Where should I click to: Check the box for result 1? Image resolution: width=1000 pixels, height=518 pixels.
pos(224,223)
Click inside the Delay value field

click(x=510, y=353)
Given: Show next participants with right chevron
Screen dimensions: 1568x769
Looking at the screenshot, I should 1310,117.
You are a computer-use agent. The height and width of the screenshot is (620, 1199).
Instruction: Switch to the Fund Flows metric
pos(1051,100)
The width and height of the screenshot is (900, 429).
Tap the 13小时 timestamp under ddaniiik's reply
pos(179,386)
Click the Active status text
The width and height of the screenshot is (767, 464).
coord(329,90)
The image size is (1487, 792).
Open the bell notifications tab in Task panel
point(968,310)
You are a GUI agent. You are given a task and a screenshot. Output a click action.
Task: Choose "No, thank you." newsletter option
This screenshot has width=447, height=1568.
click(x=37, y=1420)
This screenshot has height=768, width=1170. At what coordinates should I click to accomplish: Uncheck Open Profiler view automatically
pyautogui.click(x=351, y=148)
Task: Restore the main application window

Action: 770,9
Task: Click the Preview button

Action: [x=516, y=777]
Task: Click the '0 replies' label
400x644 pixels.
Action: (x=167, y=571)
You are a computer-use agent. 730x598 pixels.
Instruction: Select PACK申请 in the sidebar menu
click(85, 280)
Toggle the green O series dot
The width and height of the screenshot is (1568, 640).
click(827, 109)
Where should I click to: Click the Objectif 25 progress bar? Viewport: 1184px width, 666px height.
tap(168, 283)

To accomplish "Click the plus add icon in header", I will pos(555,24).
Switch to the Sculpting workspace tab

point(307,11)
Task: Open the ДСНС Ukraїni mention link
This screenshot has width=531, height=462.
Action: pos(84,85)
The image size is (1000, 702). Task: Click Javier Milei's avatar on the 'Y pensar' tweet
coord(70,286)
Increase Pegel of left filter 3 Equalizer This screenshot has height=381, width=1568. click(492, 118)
# # # # #
PROMPT:
Repeat the whole listing exactly, keeping every line intact.

REPLY TO THE EXERCISE:
Where should I click to: Check the box for result 1? Image resolution: width=1000 pixels, height=518 pixels.
pos(224,223)
Click inside the Delay value field

click(x=510, y=353)
Given: Show next participants with right chevron
Screen dimensions: 1568x769
Looking at the screenshot, I should 1310,117.
You are a computer-use agent. The height and width of the screenshot is (620, 1199).
Instruction: Switch to the Fund Flows metric
pos(1051,100)
The width and height of the screenshot is (900, 429).
Tap the 13小时 timestamp under ddaniiik's reply
pos(179,386)
Click the Active status text
The width and height of the screenshot is (767, 464).
coord(329,90)
The image size is (1487, 792).
Open the bell notifications tab in Task panel
point(968,310)
You are a GUI agent. You are given a task and a screenshot. Output a click action.
Task: Choose "No, thank you." newsletter option
This screenshot has width=447, height=1568.
click(x=37, y=1420)
This screenshot has height=768, width=1170. At what coordinates should I click to accomplish: Uncheck Open Profiler view automatically
pyautogui.click(x=351, y=148)
Task: Restore the main application window

Action: 770,9
Task: Click the Preview button

Action: [x=516, y=777]
Task: Click the '0 replies' label
400x644 pixels.
Action: (x=167, y=571)
You are a computer-use agent. 730x598 pixels.
Instruction: Select PACK申请 in the sidebar menu
click(85, 280)
Toggle the green O series dot
The width and height of the screenshot is (1568, 640).
click(827, 109)
Where should I click to: Click the Objectif 25 progress bar? Viewport: 1184px width, 666px height.
tap(168, 283)

To accomplish "Click the plus add icon in header", I will pos(555,24).
Switch to the Sculpting workspace tab

point(307,11)
Task: Open the ДСНС Ukraїni mention link
This screenshot has width=531, height=462.
Action: pos(84,85)
The image size is (1000, 702). Task: Click Javier Milei's avatar on the 'Y pensar' tweet
coord(70,286)
Increase Pegel of left filter 3 Equalizer This screenshot has height=381, width=1568. click(492, 118)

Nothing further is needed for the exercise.